- _Exercise A_
Print everything in the piece on logging thoughts from "As David D." down to "ruined certainly does.", word for word.
- _Exercise B_
In the piece on logging thoughts, what can clients compare automatic thoughts to so they feel more comfortable noting them?

- _Text for analysis_

● ● ● ● ● ● ●

Logging cognitions: Not “what” but “when”

@ 2011 Lynn Cummings, http://www.lynncummings.com . All Rights ReservedIn cognitive-behavioral therapy, it’s hard to get clients to write down their automatic thoughts.  It’s easy to forget one’s pen and pad, and easier to feel self-conscious about jotting private thoughts in public. Even those who cope with those obstacles, still often wonder, “What am I supposed to write down?” It’s not that the therapist didn’t explain carefully, or that the client didn’t get the concept. Often, they hesitate because most automatic thoughts are about as profound as, “I wish this place had Wi-Fi.”

As David D. Burns, M.D.’s “downward arrow” exercise shows, thoughts that seem insignificant can grow from deeply-held beliefs. “I wish this place had Wi-Fi,” might imply a deeper fear of, “I can’t get what I need to do this report properly,  which might imply, “My report isn’t going to be good enough for the presentation,” which might imply, “I’m going to be fired.” The chain could lead to a core cognition of, “I’m a total incompetent doomed to financial ruination and abandonment by my family and friends.” A wish for an internet link wouldn’t seem worth reframing, but the fear your life will be ruined certainly does.

Clients can feel more comfortable about noting automatic thoughts if they compare them to sea spume. These tiny bubbles are no more than a few seconds’ worth of salt water and air, but they are created by powerful ocean waves. Those waves are made by winds, which blow because of the atmosphere’s heating and cooling; and by the tides, which are created by the gravitational pull of the moon.   Like automatic thoughts, sea spume is insubstantial froth that links directly back to massive forces.

Thoughts are usually emotionally loaded when they arise at a time of strong emotions. When client’s ask, “What should I write down?” it’s useful to say, “Don’t worry about ‘what’. Think about ‘when’.”

● ● ● ● ● ● ●

- _Supplied material_
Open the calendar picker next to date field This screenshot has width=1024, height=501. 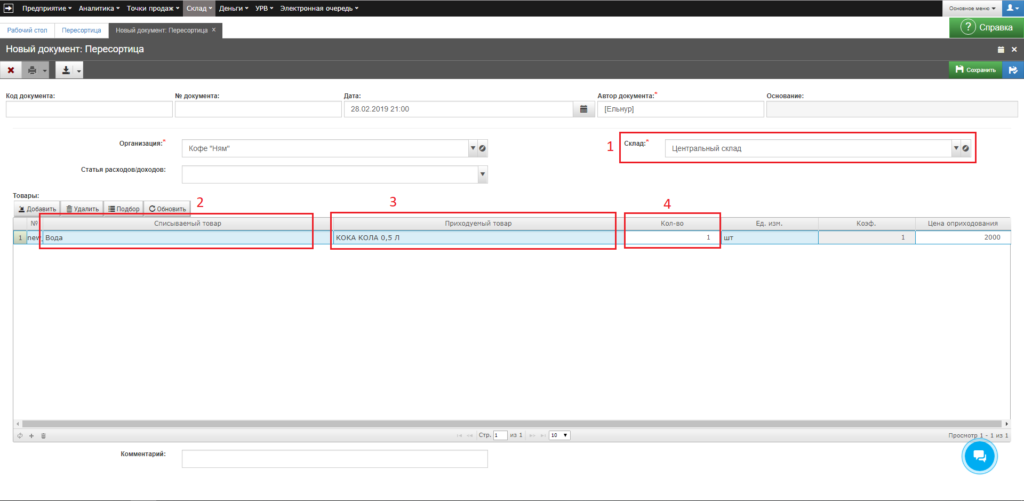click(x=583, y=109)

● ● ● ● ● ● ●

- _Result A_
As David D. Burns, M.D.’s “downward arrow” exercise shows, thoughts that seem insignificant can grow from deeply-held beliefs. “I wish this place had Wi-Fi,” might imply a deeper fear of, “I can’t get what I need to do this report properly,  which might imply, “My report isn’t going to be good enough for the presentation,” which might imply, “I’m going to be fired.” The chain could lead to a core cognition of, “I’m a total incompetent doomed to financial ruination and abandonment by my family and friends.” A wish for an internet link wouldn’t seem worth reframing, but the fear your life will be ruined certainly does.

- _Result B_
Sea spume.